Als Hommage an ihren Gründer vergibt die Mostra auch heute noch den „Volpi Cup“, der die besten Leistungen von Frauen und Männern auszeichnet.
Giuseppe Volpi war ebenfalls ein Anhänger des Faschismus und ein enger Verbündeter Benito Mussolinis. Unter dessen Regime hatte er mehrere Schlüsselpositionen inne: Von 1925 bis 1928 war er Finanzminister, dann von 1934 bis 1943 Präsident des Allgemeinen Verbandes der italienischen Industrie – eine Zeit, in der er die Industrie in den Dienst der Diktatur stellte.
Die Filmfestspiele von Venedig wurden auch zu einem Propagandainstrument. Benito Mussolini wollte sie zu einem kulturellen Schaufenster des faschistischen Italiens machen. Ab 1938 wurden die Preise nicht mehr von einer unabhängigen Jury, sondern direkt von der Regierung vergeben. Außerdem wurde ein Mussolini-Pokal geschaffen, der den besten Film krönen sollte.
Im selben Jahr vergab das Festival Preise an „Olympia“ von Leni Riefenstahl, einen Nazi-Propagandafilm zur Feier der Olympischen Spiele in Berlin, und an „Luciano Serra, pilota“ , einen italienischen Spielfilm, der die Luftfahrt und den Nationalismus preist.
Während des Krieges gingen die Preise fast ausschließlich an italienische oder deutsche Filme, oft Propagandafilme. Andere Länder wie die USA, Frankreich und Großbritannien nahmen nicht mehr teil. Angesichts des eskalierenden Konflikts und des Zusammenbruchs des Faschismus wurde die Mostra 1943 endgültig eingestellt. Das Festival erlebte 1946 eine Wiedergeburt, befreit von politischem Einfluss und mit einem neuen Direktor, Elio Zorzi.

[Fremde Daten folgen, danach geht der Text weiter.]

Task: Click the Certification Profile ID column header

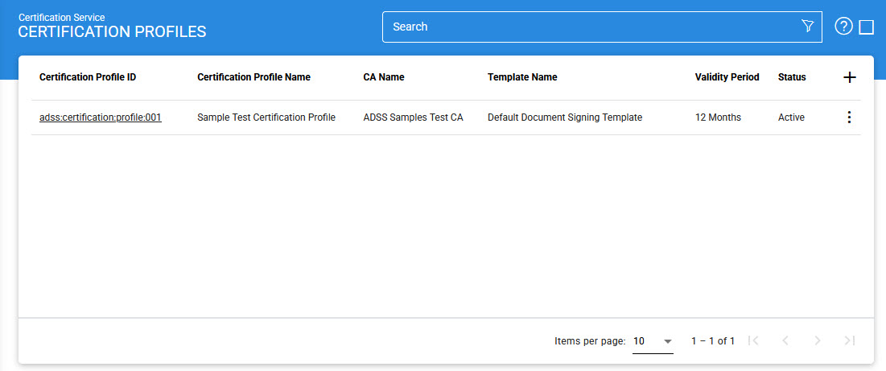Action: (88, 77)
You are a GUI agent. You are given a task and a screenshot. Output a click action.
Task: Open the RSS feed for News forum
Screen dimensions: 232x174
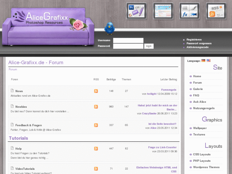point(96,91)

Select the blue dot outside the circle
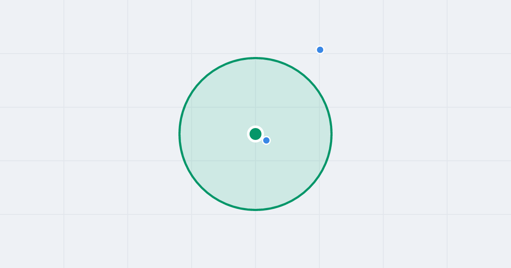[320, 50]
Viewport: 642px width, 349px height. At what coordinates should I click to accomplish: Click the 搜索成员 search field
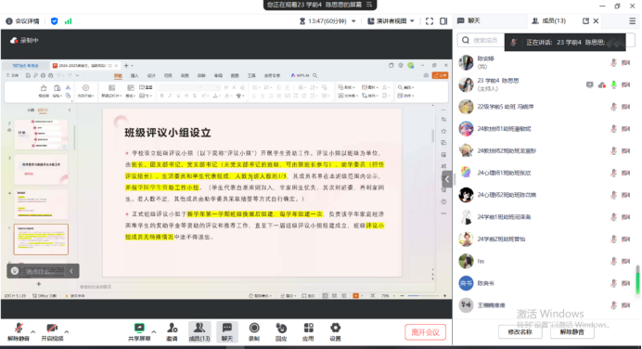tap(482, 40)
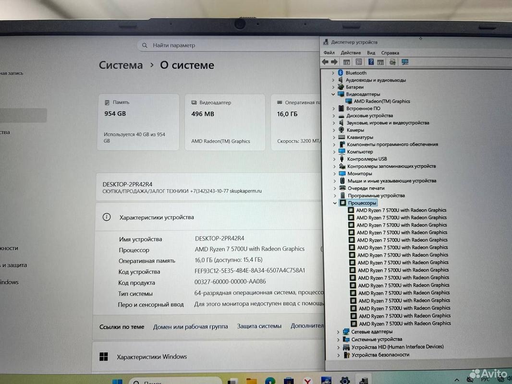Expand the Клавиатуры category
This screenshot has width=512, height=384.
[x=334, y=137]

Seit 1954 trägt der Preis, der auf der Mostra für den besten Film verliehen wird, den Namen „Goldener Löwe“. Diese Auszeichnung gab es bereits sechs Jahre zuvor unter dem Namen „Löwe des Heiligen Markus“. Dieses Symbol ist nicht unbedeutend: Der Heilige Markus, Autor eines der vier Evangelien, wird traditionell durch einen geflügelten Löwen dargestellt, der im Laufe der Jahrhunderte zum Wahrzeichen der Stadt Venedig wurde.
Im 9. Jahrhundert sollen venezianische Kaufleute die Reliquien des Heiligen Markus aus Alexandria in Ägypten mitgebracht haben. Als Schutzpatron der Republik Venedig schenkte er der Stadt sein Emblem. Dieses Symbol ist überall in der Stadt präsent: auf dem Markusdom, Flaggen, Plätzen, Palästen ... und sogar auf den prestigeträchtigen Trophäen der Mostra.
Ein Jahrzehnt lang waren die Filmfestspiele von Venedig stark von der sozialen und politischen Krise betroffen, die Europa nach dem Mai 1968 erschütterte. Das Klima des Protests wirkte sich auch auf die Kultur aus, die den ideologischen Debatten der Zeit ausgesetzt war und als zu elitär und „bürgerlich“ kritisiert wurde.
1969 stellte das Festival daher die Vergabe offizieller Preise ein. Bis 1979 existierte die Mostra weiter, allerdings ohne den traditionellen internationalen Wettbewerb und die Verleihung des Goldenen Löwen. Erst 1980, unter der Leitung von Carlo Lizzani, wurde die prestigeträchtige Trophäe wieder verliehen und markierte damit die große Rückkehr des Wettbewerbs.
Angesichts der Covid-19-Pandemie weigerten sich die Filmfestspiele von Venedig, zu kapitulieren. Während die Filmfestspiele von Cannes abgesagt und die Berliner Filmfestspiele online stattfanden , veranstaltete das italienische Festival seine Ausgabe 2020 im Palazzo del Cinema in Venedig vor Publikum. Um den Andrang zu begrenzen, wurde eine weiße Wand installiert, um die Stars zu verbergen, während eine riesige Leinwand Livebilder vom roten Teppich in der Nähe übertrug.
Darüber hinaus wurden strenge Gesundheitsmaßnahmen eingeführt: Wärmebildkameras zur Überwachung der Temperatur der Teilnehmer, Vorlage eines negativen PCR-Tests für Zuschauer aus Ländern außerhalb des Schengen-Raums, Maskenpflicht... Diese außergewöhnlichen Vorsichtsmaßnahmen ermöglichten es, laut Jurypräsidentin Cate Blanchett ein „Wunder“ zu vollbringen, und nach der Veranstaltung wurden keine Fälle von Covid-19 mehr gemeldet.